Loose ends hold up Gas Plant District, Rays deal

A rendering of the Historic Gas Plant District redevelopment surrounding a new Rays stadium.

A rendering of the Historic Gas Plant District redevelopment surrounding a new Rays stadium. Courtesy of Tampa Bay Rays/Hines

St. Petersburg city administrator Rob Gerdes told city officials he woke up in a cold sweat one night.

  • What happens if the city signs a deal committing $700 million to the Gas Plant District redevelopment and a new stadium, but the Rays aren't "here to stay?"

Why it matters: It was a question multiple city council members also had at Thursday's meeting discussing the redevelopment.

  • And while Gerdes assured them the city would be protected, several still felt unsettled by outstanding questions.
  • Issues like affordable housing and loose ends that could put the city more in debt, or make promises unachievable, made for a tense discussion.

State of play: Voting on the deal, that was supposed to happen this month, will likely be delayed until at least June.

  • Before then, the committee that met on Thursday will meet again to discuss details of the $1.3 billion stadium plan.

Tick tock: Construction needs to start in November to ensure a new ballpark is ready for Opening Day 2028, the Rays and its developer, Hines, have said.

Zoom in: Four council members — enough to squash the deal in a vote — said they were unhappy with the affordable housing terms.
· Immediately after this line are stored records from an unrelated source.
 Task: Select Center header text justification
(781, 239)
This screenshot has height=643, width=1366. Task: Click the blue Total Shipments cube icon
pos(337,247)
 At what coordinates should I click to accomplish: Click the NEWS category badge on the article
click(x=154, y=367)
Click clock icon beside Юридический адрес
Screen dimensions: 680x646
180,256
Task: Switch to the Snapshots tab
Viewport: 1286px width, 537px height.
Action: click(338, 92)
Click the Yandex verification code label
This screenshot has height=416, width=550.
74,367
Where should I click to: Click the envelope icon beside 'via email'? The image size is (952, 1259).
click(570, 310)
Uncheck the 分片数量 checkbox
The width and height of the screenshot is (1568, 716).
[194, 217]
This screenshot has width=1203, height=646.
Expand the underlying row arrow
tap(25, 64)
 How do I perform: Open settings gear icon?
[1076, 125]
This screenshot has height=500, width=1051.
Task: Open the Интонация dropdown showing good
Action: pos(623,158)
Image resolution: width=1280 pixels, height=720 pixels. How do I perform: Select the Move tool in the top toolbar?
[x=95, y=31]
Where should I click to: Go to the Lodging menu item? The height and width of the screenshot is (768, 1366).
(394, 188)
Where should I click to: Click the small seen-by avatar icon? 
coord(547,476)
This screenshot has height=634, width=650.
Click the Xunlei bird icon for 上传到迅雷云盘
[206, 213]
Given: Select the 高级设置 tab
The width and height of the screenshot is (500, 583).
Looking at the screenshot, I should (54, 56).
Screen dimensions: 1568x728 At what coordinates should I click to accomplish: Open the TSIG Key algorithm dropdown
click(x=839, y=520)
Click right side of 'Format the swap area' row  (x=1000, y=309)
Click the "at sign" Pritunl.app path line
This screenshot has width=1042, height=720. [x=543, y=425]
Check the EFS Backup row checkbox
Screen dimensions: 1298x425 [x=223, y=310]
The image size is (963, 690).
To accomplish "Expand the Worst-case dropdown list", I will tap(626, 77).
  • As it stands, the deal would call for the Rays to build 1,250 affordable or workforce housing units, or pay a penalty that starts at $25,000 per unit.
  • Council members said that sum wouldn't be enough to build the housing, leaving the city to foot the bill to get it done.

What they're saying: "The agreement calls out multiple times that we're not actually getting any affordable housing from this deal. We're going to have to pay more for it," Council member Richie Floyd told Axios.

  • "I want to see a really prosperous redevelopment here and I think it's totally possible but we have to make sure we protect ourselves."

Other friction points: Floyd and fellow council member Gina Driscoll want apprenticeships built into the requirements for disadvantaged workers in vertical construction.

  • "Many but not all" workers will be paid enough to live in the redevelopment they're building, City development administrator James Corbett said.
  • Housing and Neighborhood Services administrator Amy Foster offered that workers who live on-site could save money since they won't need a car in the community.